This wasn't just a momentary lapse in judgment. The violent elbow that ended the seasons of both Patrice Cormier and the victim Mikael Tam came -- like Cormier's rage -- seemingly out of nowhere.
That is what makes the Cormier situation -- and maybe others like it -- so troubling. The punishment, especially if Tam never plays again, can never fit the crime. Cormier will return to hockey next season, as a professional, after justly being suspended for the remainder of this year, including playoffs, by the Quebec Major Junior Hockey League.

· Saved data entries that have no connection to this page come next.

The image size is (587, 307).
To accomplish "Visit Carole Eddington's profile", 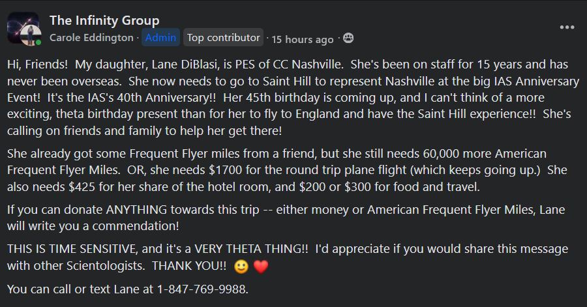I will (x=92, y=38).
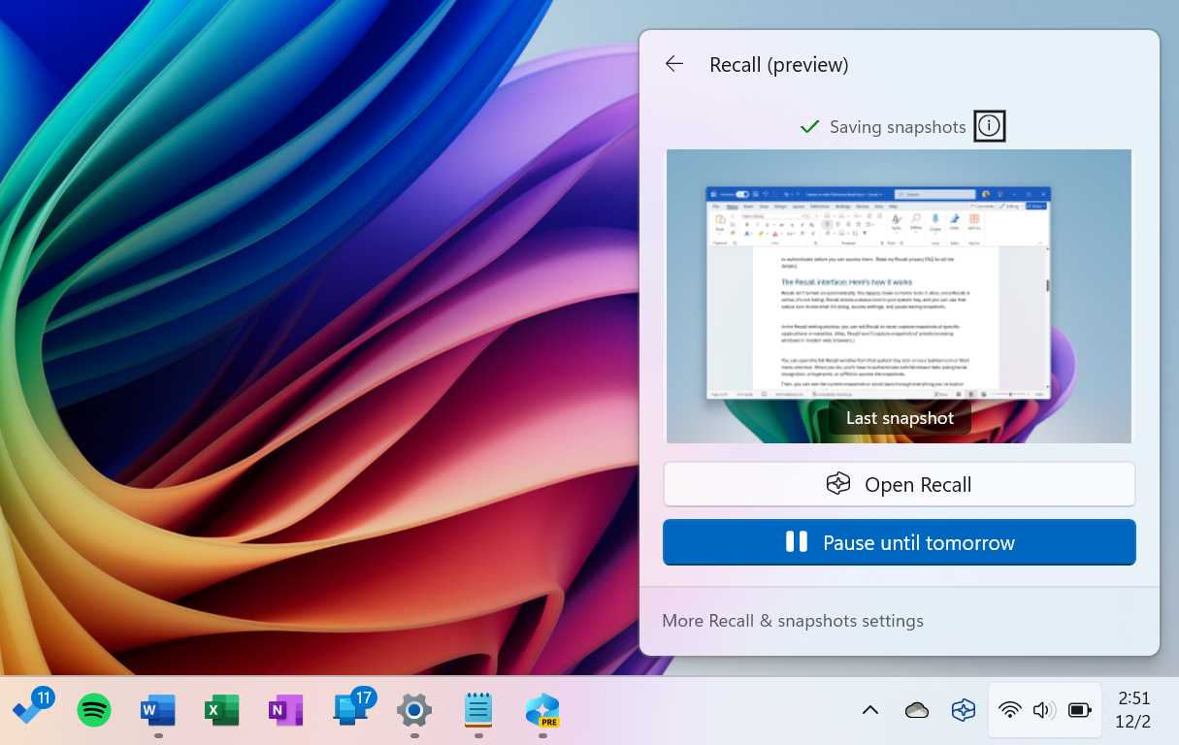Open Copilot preview from the taskbar
The image size is (1179, 745).
tap(541, 709)
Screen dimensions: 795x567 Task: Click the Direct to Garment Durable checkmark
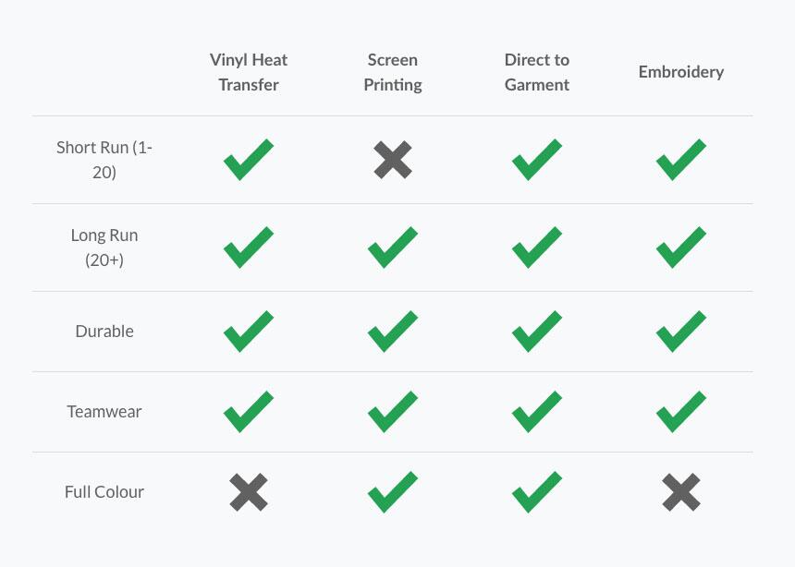536,332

The only ludicrous part of the suspension is leaving the door open for any kind of entrance to the Memorial Cup this year.
But the heinous on-ice act, hopefully the last of this season but not his first, does not seem to fit the profile of those who know Cormier best, leaving so many questions unanswered. And by itself, that is of tremendous concern.

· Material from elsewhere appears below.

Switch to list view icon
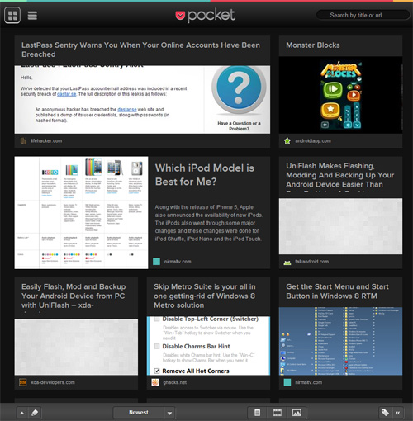413x421 pixels. tap(32, 16)
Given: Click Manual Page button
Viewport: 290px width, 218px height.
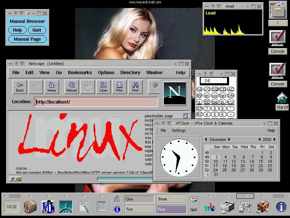Looking at the screenshot, I should pyautogui.click(x=27, y=39).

Ask anyone who knows Cormier well and you will hear the same descriptions applied. Character. Leadership. Honesty. Work Ethic.
He is the kind of physical edgy hockey player that attracts National Hockey League interest. He didn't play out of control at last year's world junior tournament or at the Memorial Cup or in any discernible way before this season. There was nothing to suggest that Cormier was capable of this or any kind of deliberate act.
"This does not reflect the character of the Patrice Cormier I know. We know the family," said Lou Lamoriello, the New Jersey general manager who drafted Cormier, and doesn't often choose players from Quebec. "We spent considerable time with him, with them. We know his personality. But the situation did take place and we understand the ramifications and accept them.
"To me, he's still a quality human being. He's not a bad person. He made a wrong judgment."
No, he actually made several.
This gets people thinking. This gets people wondering. What -- one hockey person asked aloud yesterday -- changed Cormier from one season to the next? What made him so aggressive? What made him so reckless? What turned him from hockey player to bully?
How did this kid, with character enough to be named captain of Canada's junior team, with temperament and skill enough to impress the Devils into drafting him in the second round, with the kind of work ethic and personality to make it big one day, become that kid?
Another hockey person used the word rage, wondered what had changed Cormier in one short year. Questioned how he trained in the summer, what he trained with, what turned this young man from aggressive to out of control? The Quebec League tests for steroids: Cormier had a clean slate.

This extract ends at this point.